The first plenary of the fifth day started with a talk by David Kaplan with the intriguing title "Listening to Noise". The topic of the talk was in fact noise, which of course affects baryonic correlators particularly badly. Studying unitary fermions as a toy model, David Kaplan showed that the distribution of the measured correlator values approaches a log-normal distribution, i.e. their logarithms approach a normal distribution. Exploiting this, one can attempt to use the cumulants of the measured distribution to extract an effective mass with reduced noise, and this does indeed work in the case of unitary fermions. For QCD, additional tricks may be needed.
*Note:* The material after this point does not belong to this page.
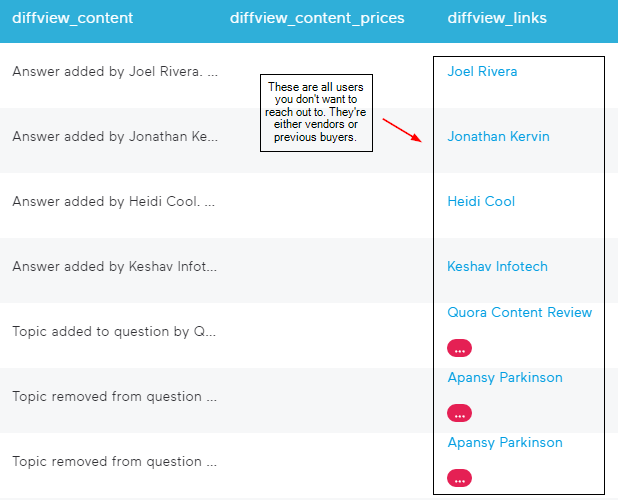Select 'Answer added by Keshav Infot…' cell

coord(114,267)
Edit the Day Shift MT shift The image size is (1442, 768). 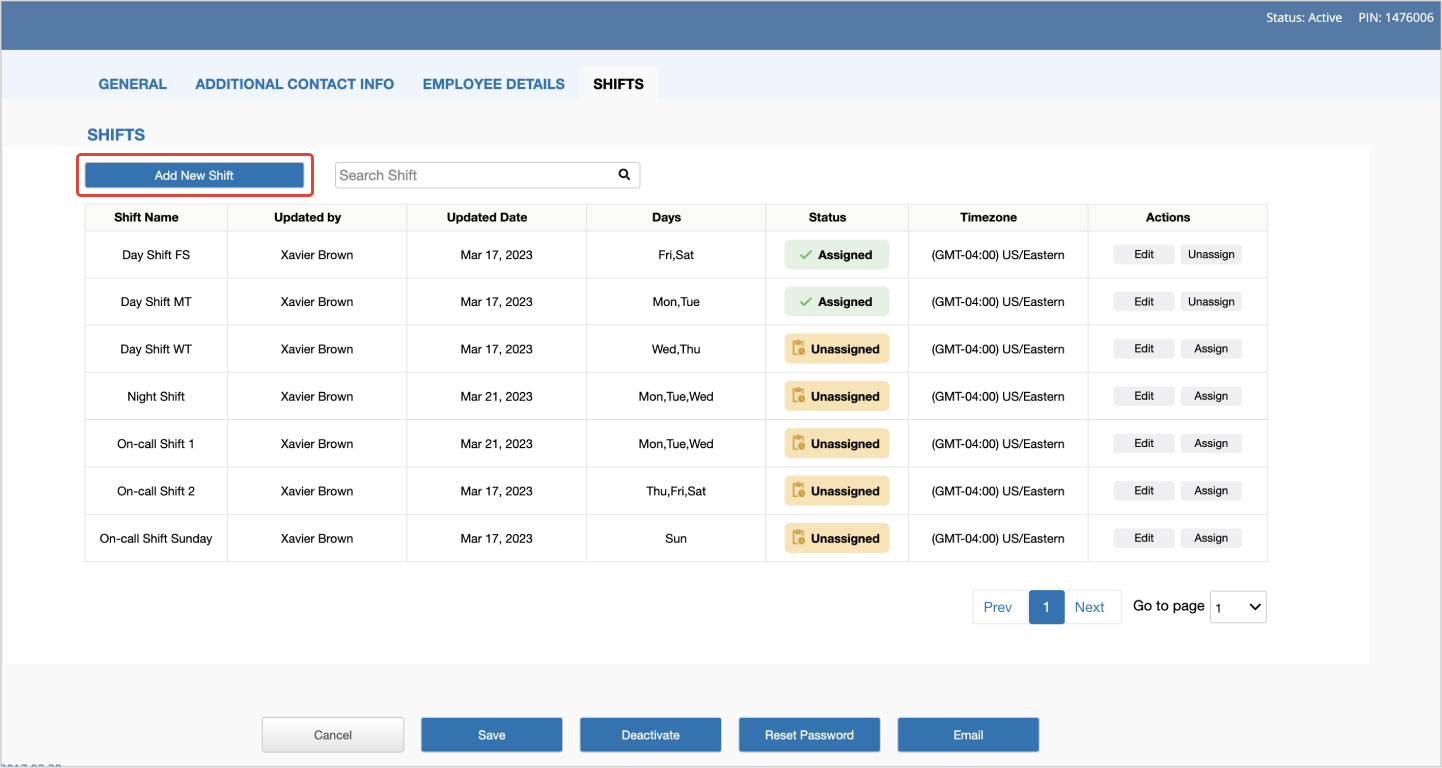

The next talk was given by Kostas Orginos, who gave a review of hadron interactions on the lattice. This is still a very difficult problem, and new and better methods will be needed to make progress.
The last talk before the break was on a non-scientific topic, namely the situation in Japan after the great earthquake, presented by Shojo Hashimoto. Besides the terrible loss of life and the large number of people made homeless by the tsunami, the subsequent nuclear meltdown at Fukushima has further worsened the impact of the disaster. Not only have numerous towns been contaminated by Cs-137 (it takes a real physicist to show a curve of the measured radiation and remark upon the perfect exponential curve described by the decay of I-131), but also the power supply has been adversely affected by the shutdown of the nuclear power plants; a shortfall of 10-15% is expected in the summer, and hence power-intensive scientific facilities such as PACS-CS can only run at night. The US and the UK have stepped into the gap and have donated computer time on their machines to Japanes colleagues.
The second plenary was devoted to flavour physics. Enrico Lunghi spoke about the tensions observed in the unitarity triangle fits between sin(2β) and the branching ratio B --> τν, in (g-2)μ, φBs, and the branching ratio Bs --> μ+μ-. The LHCb experiment should be able to clarify the situation soon.
This was followed by a review of heavy-flavour physics on the lattice by Christine Davies, who summarised the different approaches (NRQCD, HQET, Fermilab, relativistic heavy quarks on fine lattices with highly improved actions) and results for the charm and bottom masses and the decay constants and form factors of charm and bottom mesons, as well as for the B meson mixing parameters.
The plenary session closed with the invitation to LATTICE 2012 to be held in Cairns, Australia, from 24th to 29th June 2012.
In the afternoon there were parallel sessions one last time (this included my own talk in the last possible slot).